The first patch addes a new d_prune dentry_operation that is called
before the VFS throws dentries out of cache (specifically, before the
victim dentry is unhashed). The next two patches make the necessary
changes in the Ceph fs code to safely clear a D_COMPLETE flag on the
directory dentry when a child is pruned. The third patch specifically
compensates for calls to dentry_unhash() in vfs_rmdir() and
vfs_rename_dir(). The last patch adjusts the Ceph fs code to take
advantage of the new flag. That change is pretty simple because most of
the infrastructure is already in place (we were previously relying on
d_release for notification of pruning in a racy way).

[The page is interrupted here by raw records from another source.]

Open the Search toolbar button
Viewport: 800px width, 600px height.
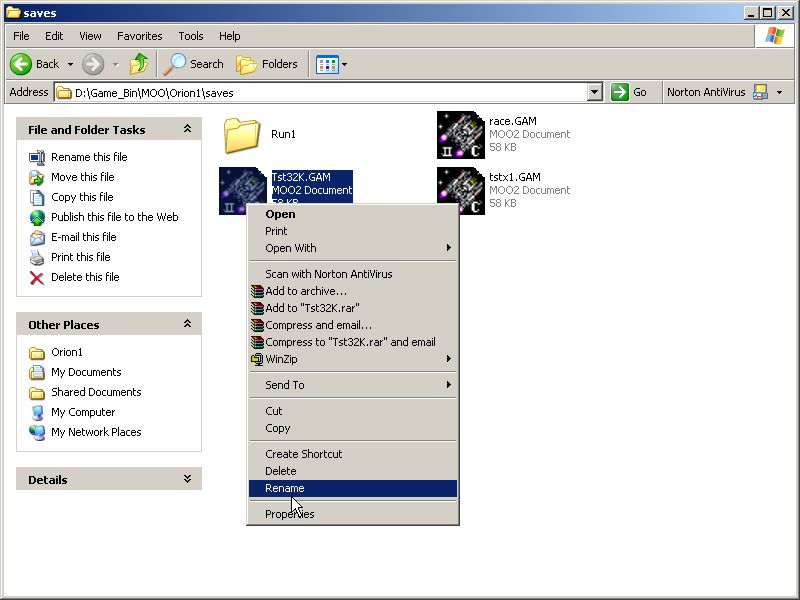tap(194, 64)
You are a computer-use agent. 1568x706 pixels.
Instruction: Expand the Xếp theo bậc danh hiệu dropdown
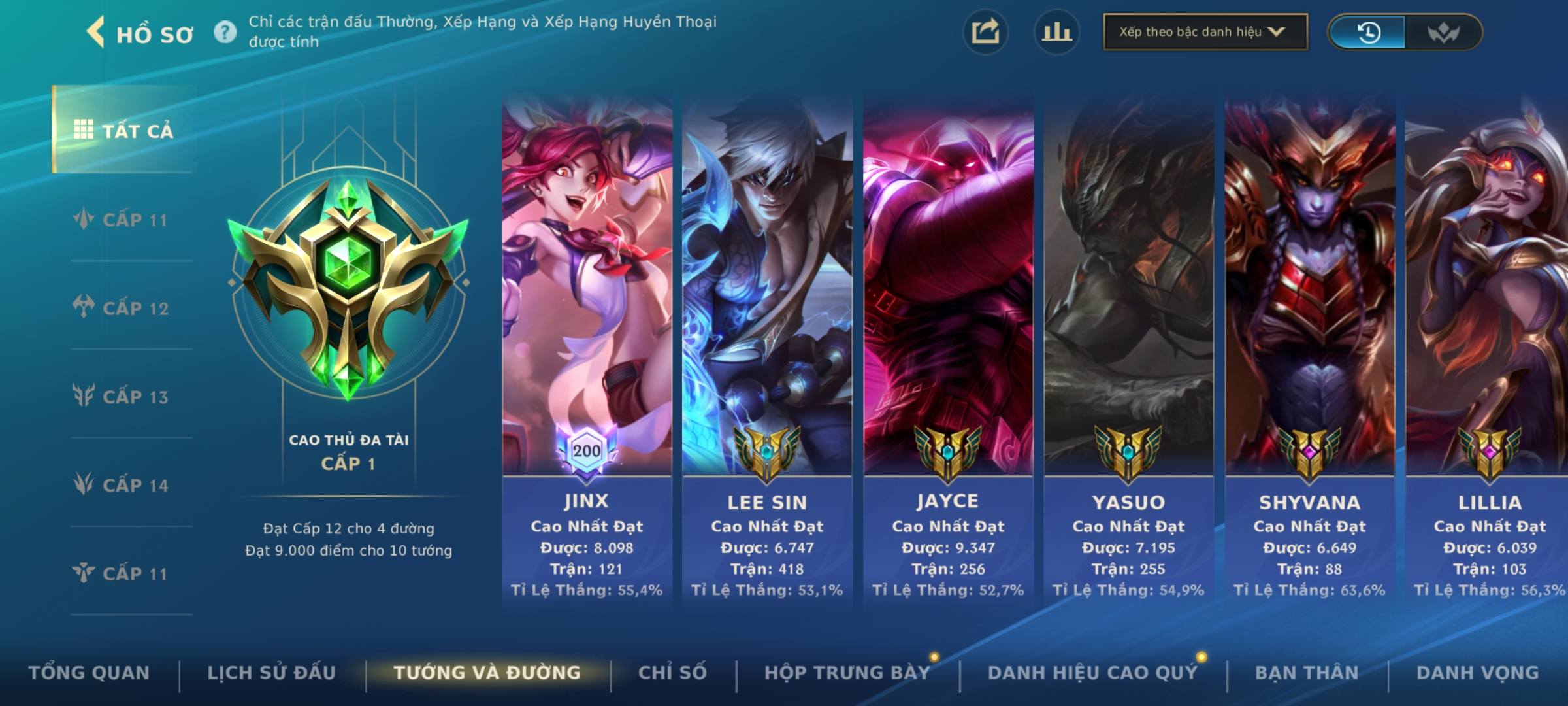[x=1205, y=32]
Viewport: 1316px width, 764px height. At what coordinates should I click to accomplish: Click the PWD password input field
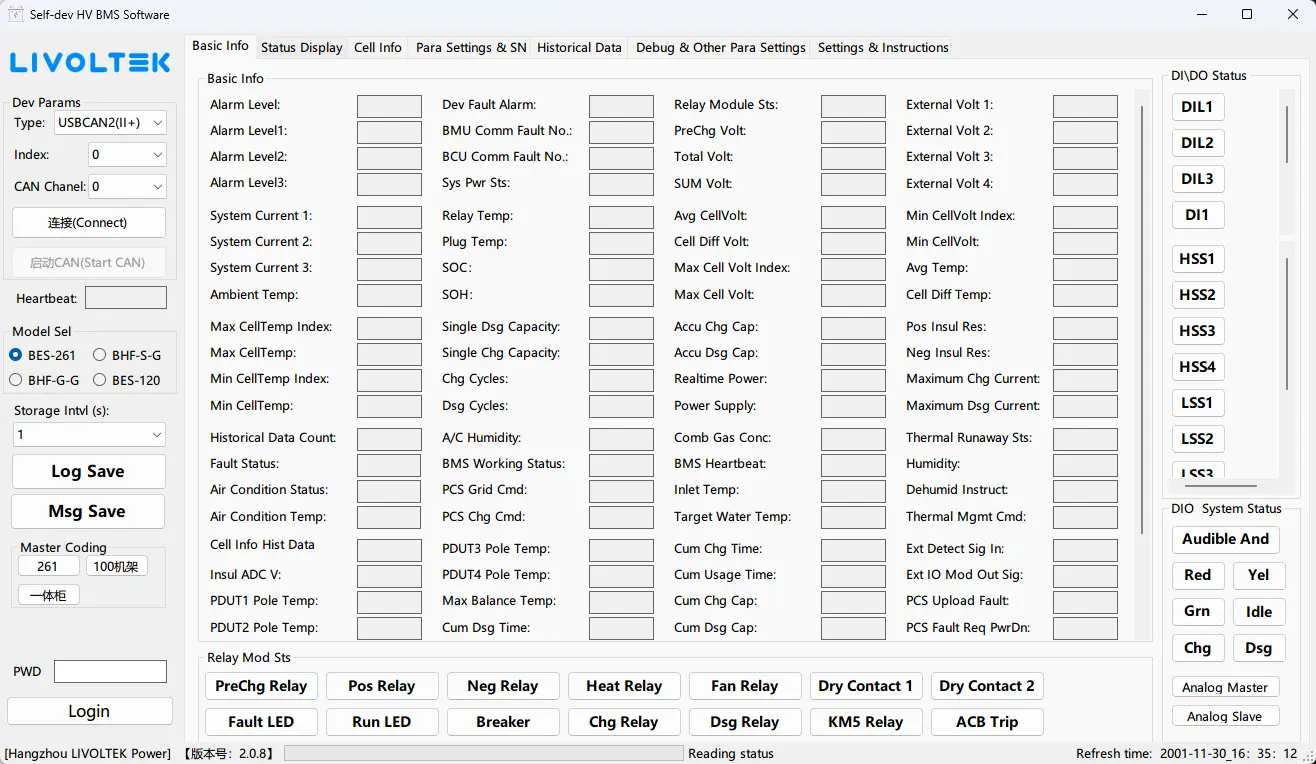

Adding this interface would more or less codify the idea that the VFS
shouldn't unhash random dentries without first calling d_prune. There
are currently two places where the VFS currently unhashes: vfs_rmdir and
vfs_rename_dir both call dentry_unhash(), which is there to make it easy
for simple file systems to avoid races with directory removal and
lookups. That could arguably be pushed down into those file systems,
but it's a more delicate cleanup.



Sage Weil (3):
vfs: add d_prune dentry operation
ceph: clear parent D_COMPLETE flag when on dentry prune
ceph: switch I_COMPLETE to D_COMPLETE

Documentation/filesystems/Locking | 1 +
fs/ceph/caps.c | 8 +--
fs/ceph/dir.c | 87 +++++++++++++++++++++++++++++++++----
fs/ceph/inode.c | 9 ++--
fs/ceph/mds_client.c | 6 +-
fs/ceph/super.h | 23 +++++++++-
fs/dcache.c | 8 +++
include/linux/dcache.h | 3 +
8 files changed, 121 insertions(+), 24 deletions(-)


2011-05-12 01:27:24

by Sage Weil

[permalink] [raw]
Subject: Re: [PATCH 0/3] d_prune

On Wed, 11 May 2011, Sage Weil wrote:
> [half written email from wrong patch directory]

Hi Al, Christoph,

Once the dentry_unhash series is merged, the VFS won't be doing any
hashing or unhashing of dentries on behalf of file systems; that will
almost solely their responsibility the respective i_op and d_ops.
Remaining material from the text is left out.